**SUPPLIED PASSAGE**
►
To some of my clients, I'm their bestie.
To some of my clients, I'm their herbalist, 'cause I'm a natural girlie.
(laughs) And to some of my clients, I'm everything, they love me!
It's deeper than just a brand.
My brand is known throughout the city or tri-state.
But the behavior that my brand brings, that's what influences people to come to me.
I started doing hair as a little girl.
I taught myself how to braid, how to do a lot of things at the young age of 9 years old.
I would be doing my doll baby's hair, and my mother would be like "Well where's my gel?
Where's my grease?"
And then she'll turn around and then Barbie's all done up.
I'm a visual learner, so I'm visual.
If I can see something I can remake it.
I feel like the artistry of doing hair comes from being able to look at something or see a style and recreating it and making it your own.
That's the true artistry.
Right now I feel like my niche is extensions.
I love the art of extensions.
I love creating the illusion of natural hair.
A lace is a thin piece of, some people will call it mesh, but the right terminology for it is Dornier lace and it has small little knots in there, and when you apply it to the hair, it gives the natural illusion of scalp.
I specialize in natural hair, which would be dreadlocks and braids.
People assume that if you have dreadlocks you're an unkempt person, a not so clean person, that you don't put in enough time with your hair, and that's totally incorrect.
Black hairdressers, Black barbers, they had this level of economic and social independence and freedom because they are depending not on white society, so right?
They're not dependent upon that.
They're dependent upon Black communities.
And so, what happens is that, barbershops and hair salons, they become the locus of political conversation, of people hanging out, catching up on good gossip, on trading ideas.
(upbeat music) ♪ Vocation ♪ Mostly everybody can get a haircut.
That's where the common bond between, I don't care if you're white, Black, Spanish, what all races.
Everybody's welcome.
How I got into cutting hair when I was like in second grade the teacher asked me something, "What would you like to do when you grow up?"
I said a basketball player before, that's my first answer.
My mom also said it was like, "You should always pick something more realistic."
and my first answer was a barber.
◄
**GIVEN DATA**
►
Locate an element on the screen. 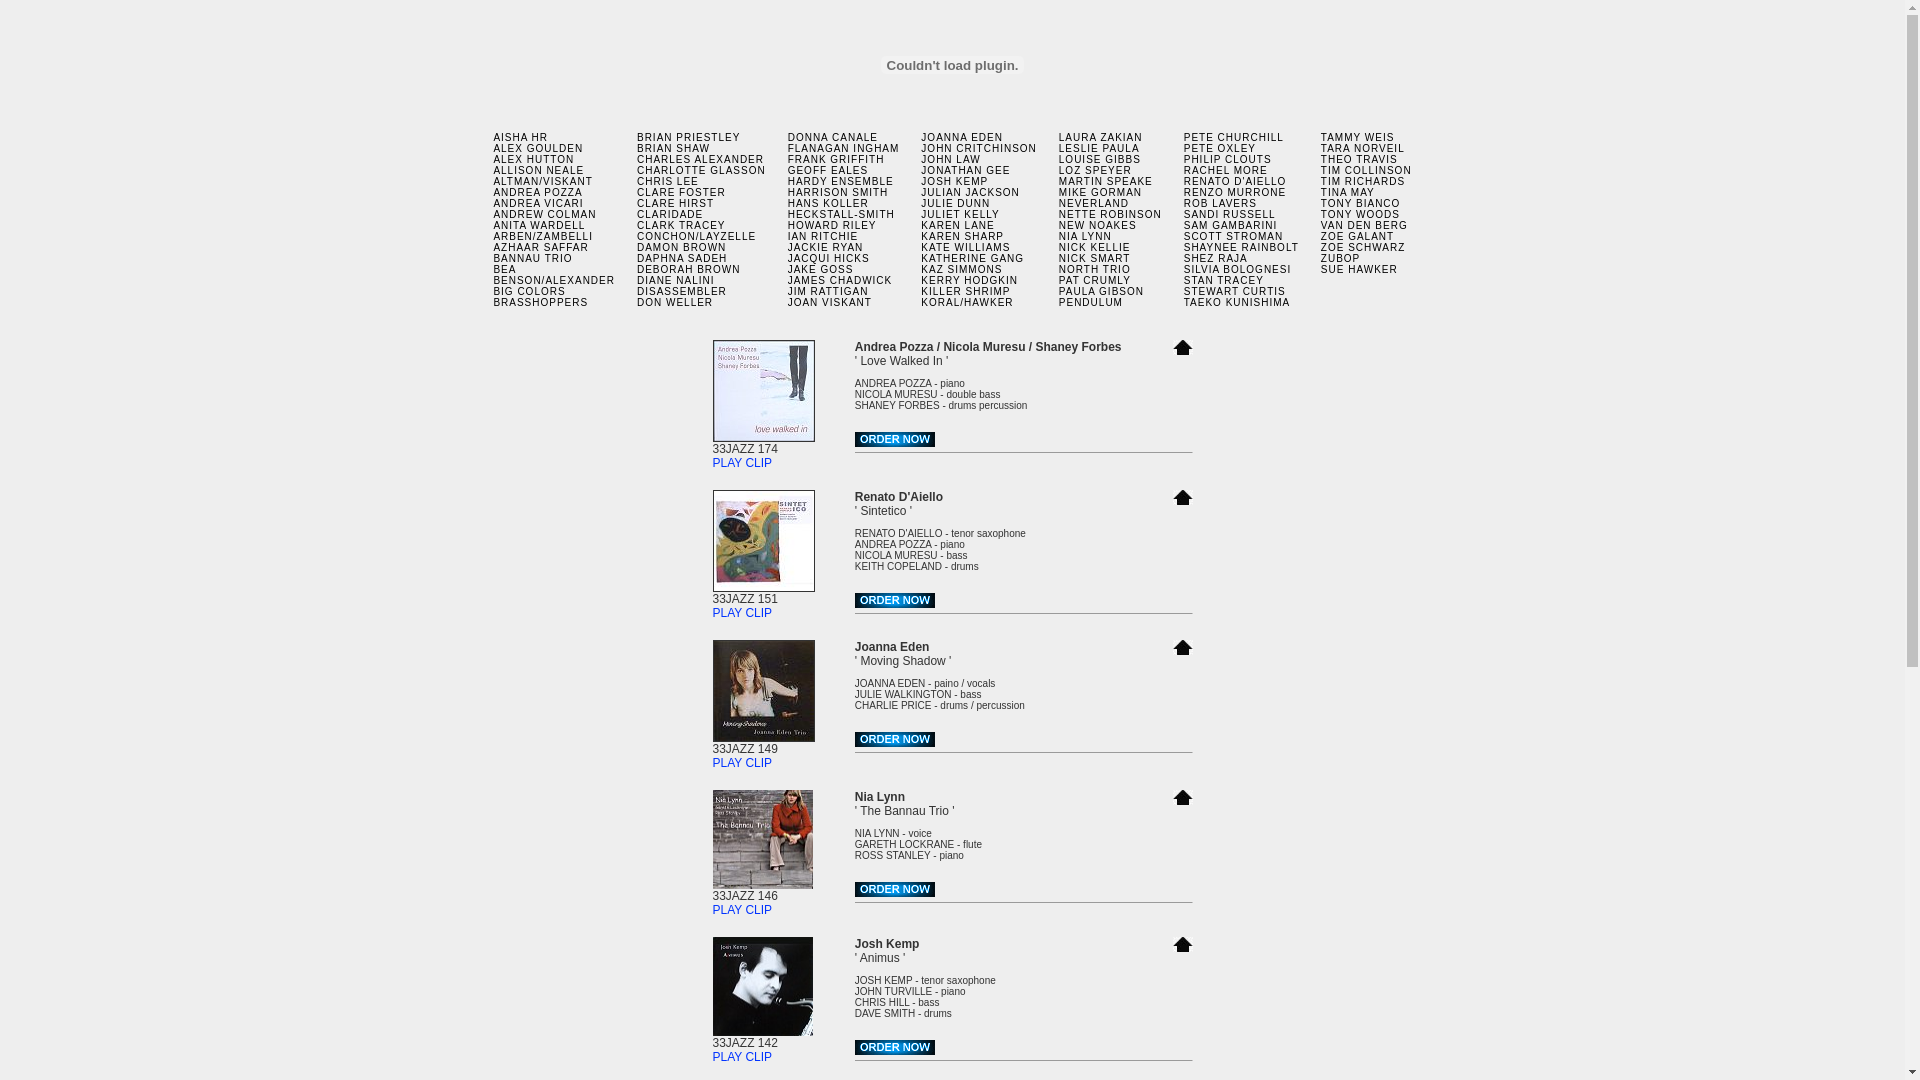 Image resolution: width=1920 pixels, height=1080 pixels. 'AISHA HR' is located at coordinates (493, 136).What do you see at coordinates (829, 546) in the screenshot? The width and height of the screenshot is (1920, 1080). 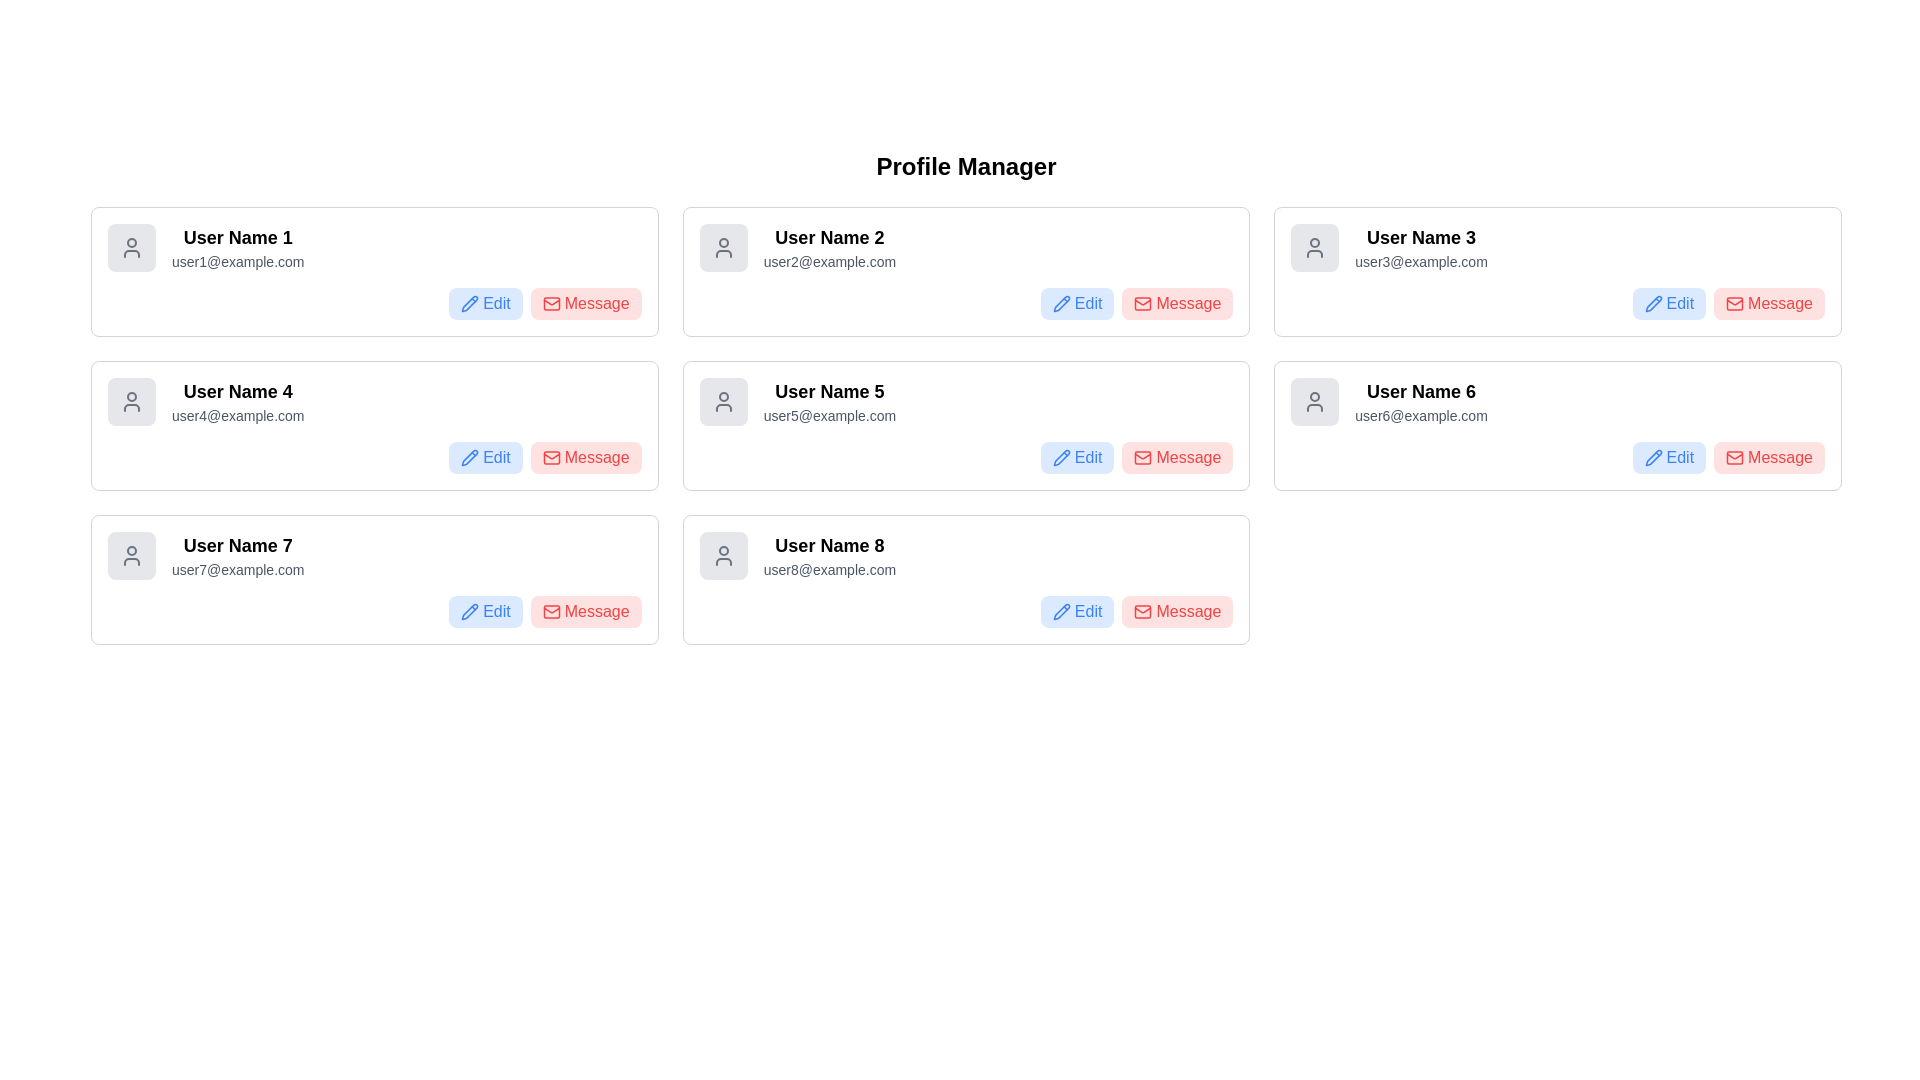 I see `the bold-text label reading 'User Name 8' located in the bottom-right card of the Profile Manager page` at bounding box center [829, 546].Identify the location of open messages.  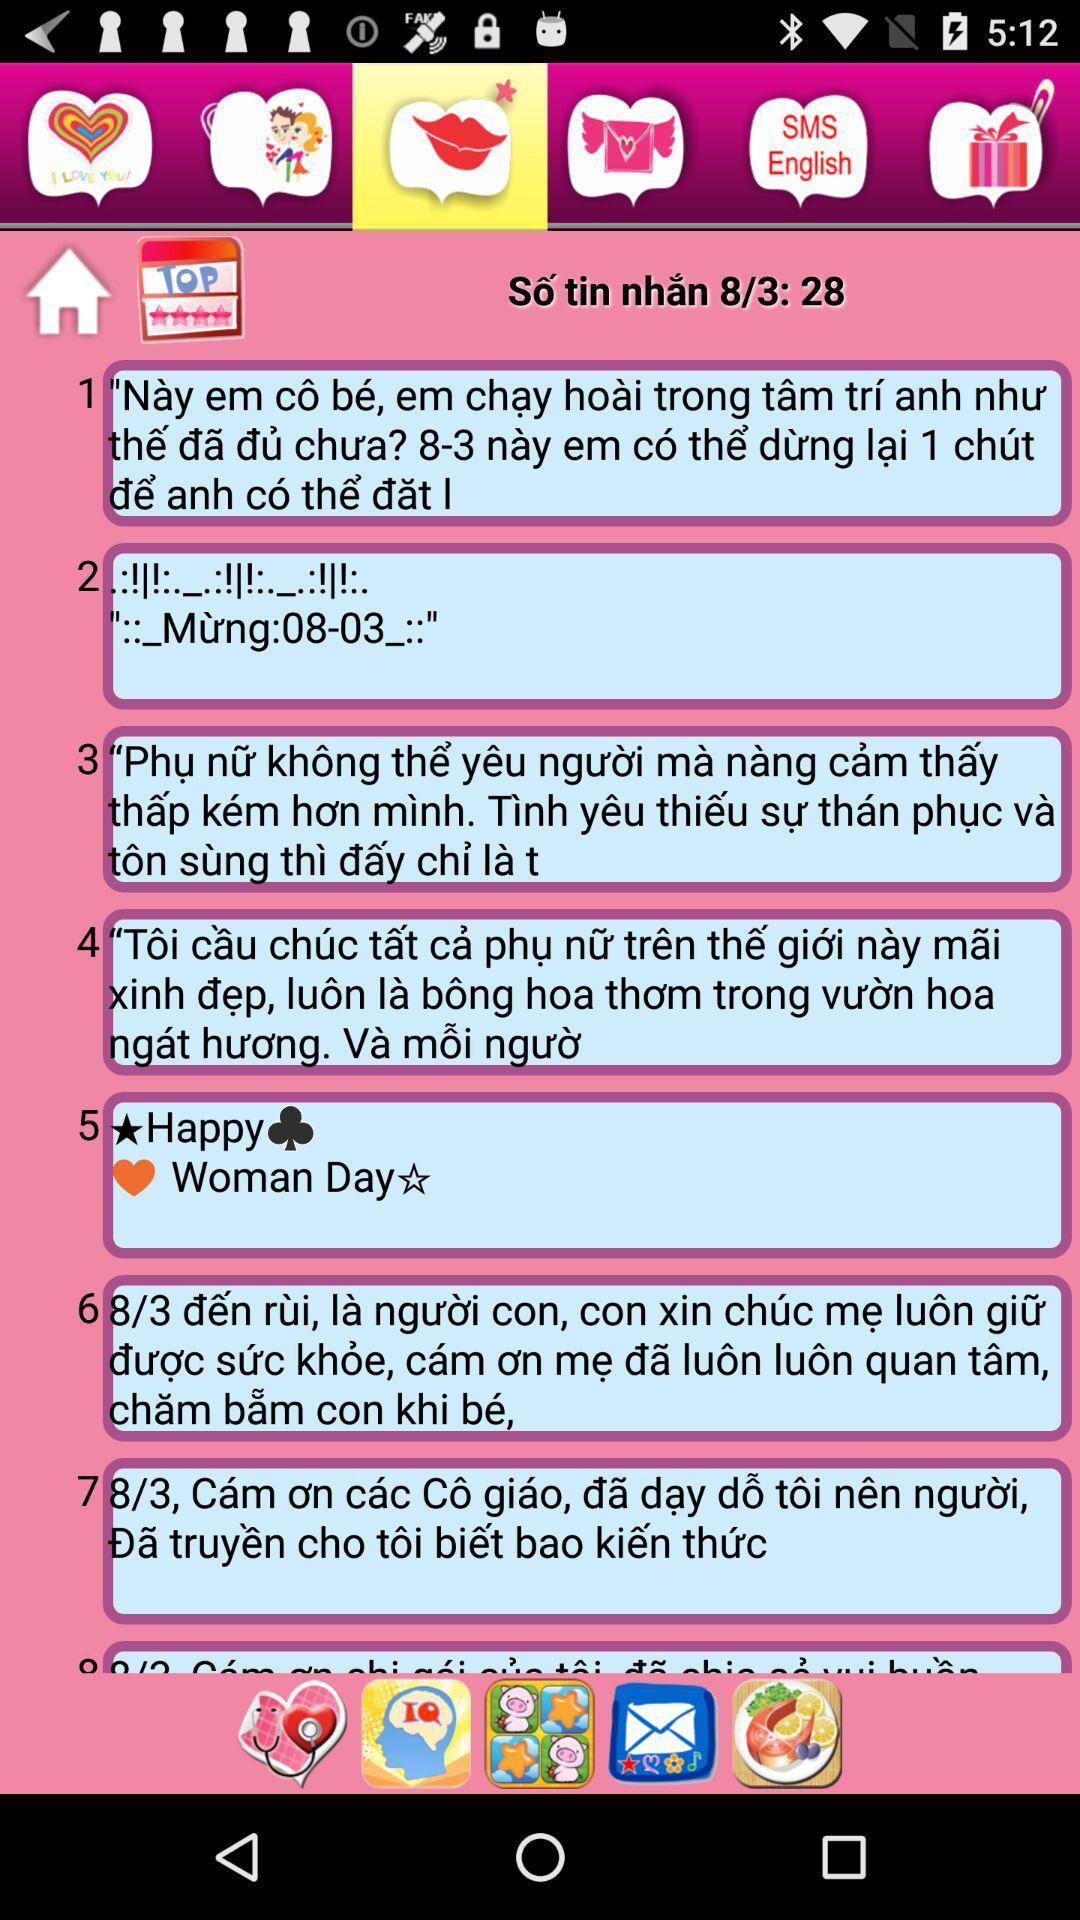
◄
**DIRECTIONS**
[1] In the transcript about hairdressers and barbers, at what age does the stylist say she taught herself to braid?
[2] Continue the transcript about hairdressers and barbers from its final line.

**RESULTS OF THE TASKS**
[1] At 9 years old.

[2]
Taper is like the cousin of a fade, if you could say that.
The taper has everything a fade does, it's just like a fade is more all around the head.
So taper is more of a section of the head.
So it's like the temple, a temp taper, a high taper, a low taper.
To where say a fade, a high fade, low fade is like all around your head.
See, a lot of people will go with the lineup.
The lineup is probably the most artistic part that's like that gives you the pop.
But I think it's the fade because the fade is like everything that someone else can't do.
Because it's what your eye sees.
Somebody be like, "How can you fade like that?"
I can't teach it.
It's like, your eyes can't see what my eyes do.
You can learn from somebody without even knowing you learned from somebody.
Just the words, just the conversation y'all have each day.
You wouldn't even know that you've taken from 'em.
I like cutting kids too sometimes because I wouldn't even know that I'm feeding the youth just by just doing my everyday thing.
My favorite part about being a barber in general is running my own shop.
They say, "If you do something you love, you never work a day in your life."
I live by that because I don't see it as work but this is business to me but I'd like to still stay with the business mind aspect of it.
If I ever do get tired of cutting, I want to see about a school, so I can put the next generation on.
That's what I'd like to do.
Even if you don't have the linguistic skills, you can sit down and, point and look, and they'll be, like, "Yeah, I got you, I got you."
right?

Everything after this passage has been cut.